Use the following rules and guidelines when you update the search query:
The query that you enter must use valid Cloudera Navigator search syntax.
For information about Cloudera metadata search syntax, see the Cloudera documentation. Metadata Manager does not validate the search syntax.
To validate the search syntax, click
Test Connection
. If the search query is not valid, an error message appears. You can also run the search in Cloudera Navigator before you update the search query in Metadata Manager.
Before you exclude an HDFS directory, verify that no files in the directory or its subdirectories are used in the data flow.
If you exclude any HDFS entity that is used in a data flow, lineage links can break. For example, your Cloudera distribution contains a Pig job template that writes temporary files to directory
/tmp
, and the temporary files are used as inputs for another Pig job template. When you run data lineage, Metadata Manager shows lineage links between the upstream Pig job template and the temporary files and between the temporary files and the downstream Pig job template. If you exclude directory
/tmp
from the metadata load, Metadata Manager shows no lineage links between the two Pig job templates.

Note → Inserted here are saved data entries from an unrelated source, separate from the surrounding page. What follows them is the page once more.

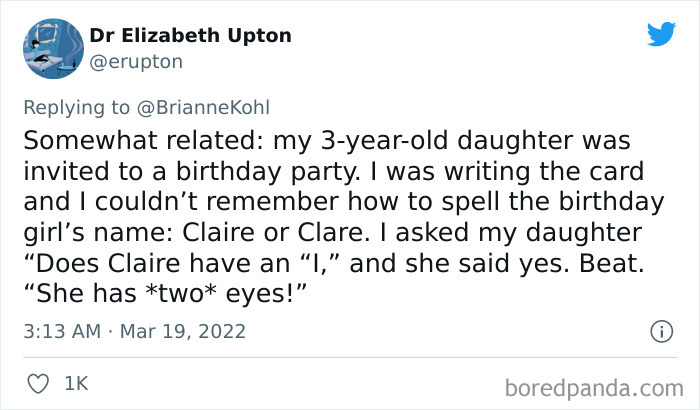Like the tweet with the heart icon
Image resolution: width=700 pixels, height=410 pixels.
[x=38, y=384]
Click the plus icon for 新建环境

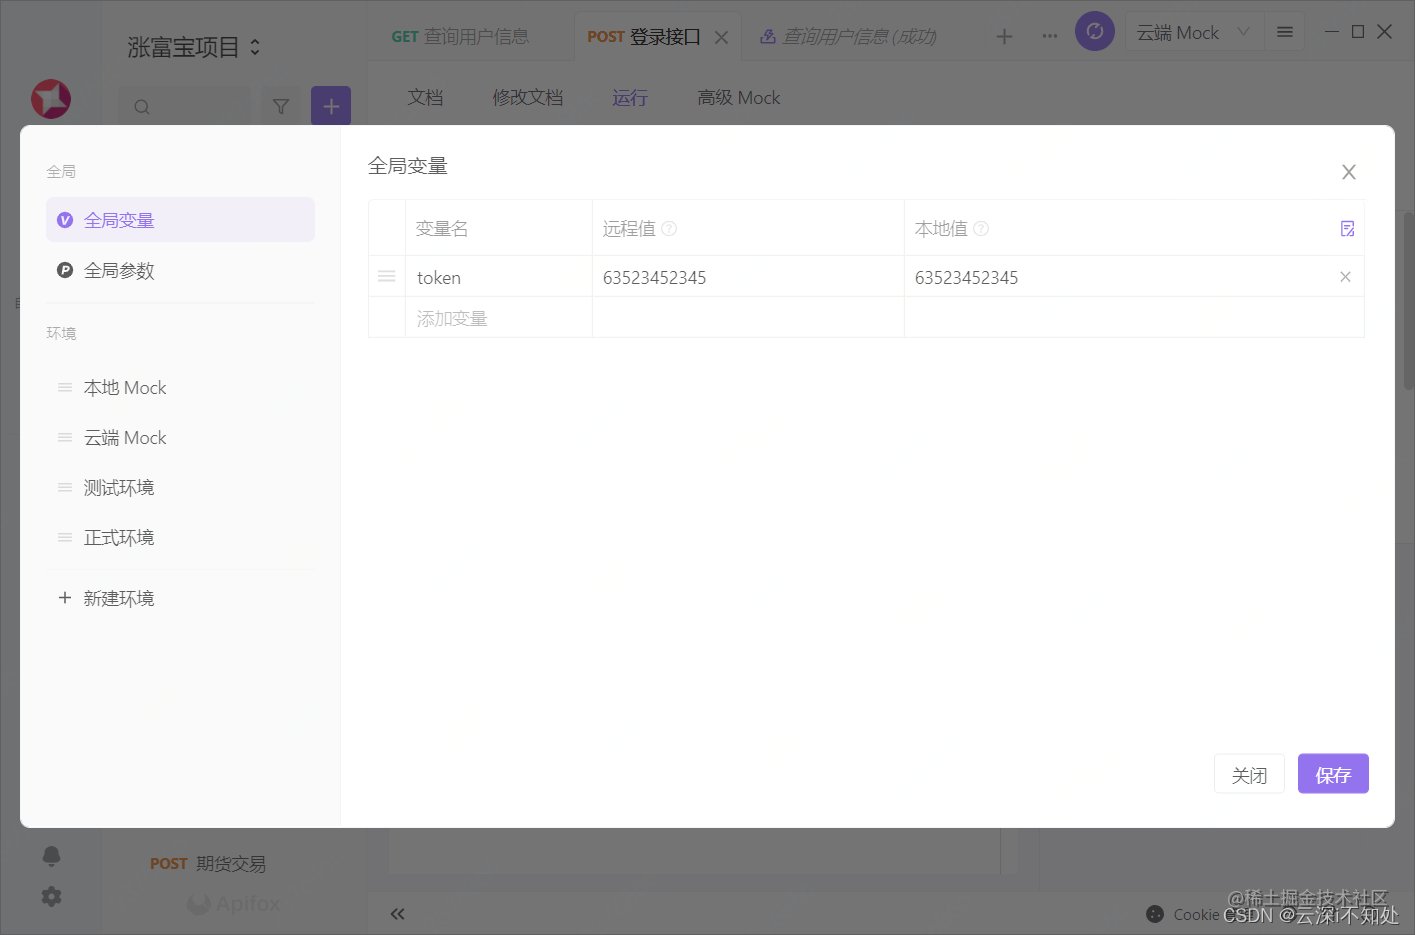(65, 598)
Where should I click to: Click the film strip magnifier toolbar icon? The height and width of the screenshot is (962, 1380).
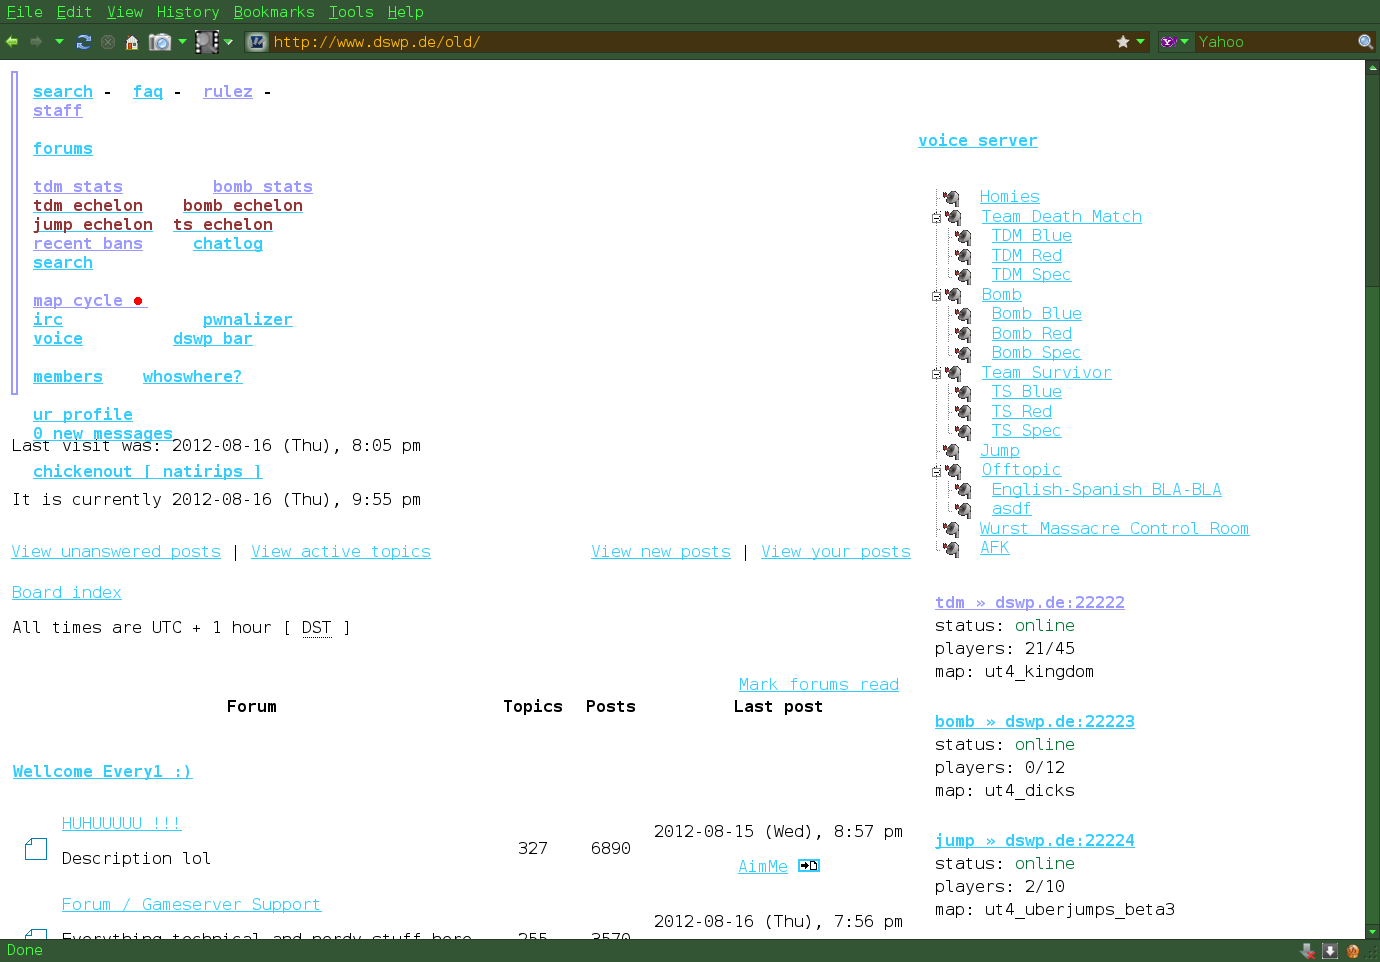coord(207,42)
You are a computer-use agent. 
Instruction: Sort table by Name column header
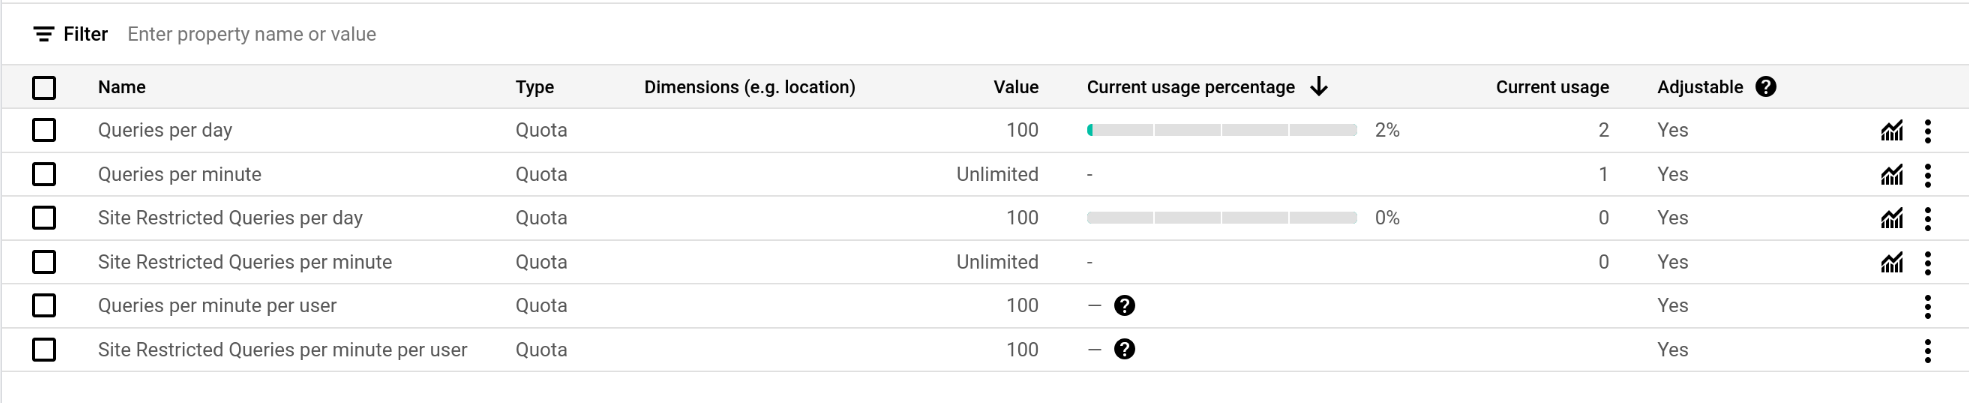click(x=122, y=87)
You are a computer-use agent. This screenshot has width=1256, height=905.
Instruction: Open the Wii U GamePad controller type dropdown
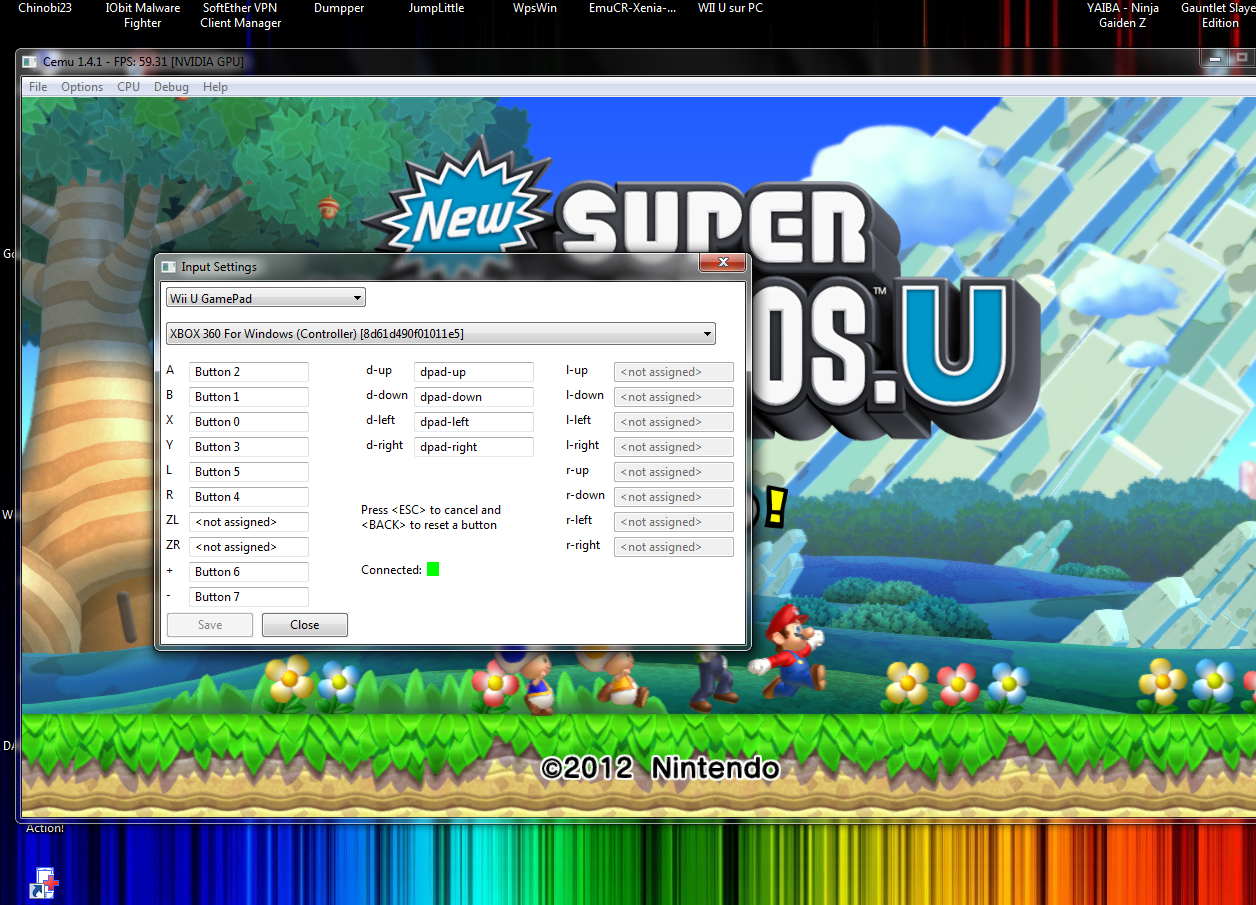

Purge the resource after you update the search query.
To extract metadata from a Cloudera Hadoop cluster, the Metadata Manager Service creates temporary files on the machine where the Metadata Manager Service runs. The Metadata Manager Service uses the temporary files to create the IME files that extract metadata from the Hadoop cluster. These files remain on the server until you purge the resource.
The contents of the temporary files vary based on the search query. If you do not purge the resource after you change the search query, Metadata Manager adds the search results from the new query to the temporary files but does not delete the contents from the previous query. This can cause unpredictable search results, especially when the new search query extracts fewer objects than the previous query.
For example, you update the default search query to exclude HDFS directory
/user/test
. If you do not reload the resource, the temporary files related to the default query remain on the server. Metadata Manager still extracts entities from
/user/test
because the default query did not exclude this directory from the metadata load.
To delete the temporary files, purge the resource. The next time you load the resource, Metadata Manager creates new temporary files and extracts metadata based only on the new search query.
You can include all entities in the metadata load.
To include all entities in the metadata load, replace the default search query with an asterisk (
*
) or delete the default query and leave the
Search query
property blank.
Do not exclude all HDFS entities by entering a wildcard character for the file system path.
Do not enter a wildcard character for the file system path to exclude all HDFS entities. If you try to exclude all HDFS entities by entering a wildcard character for the file system path, Metadata Manager excludes all entities that have the fileSystemPath property.
For example, you enter the following search query to exclude all HDFS entities:
NOT (fileSystemPath:*)
If you enter this query, Metadata Manager excludes all HDFS entities. However, because Hive tables, Hive partitions, and Pig tables have the fileSystemPath property, Metadata Manager also excludes these entity types.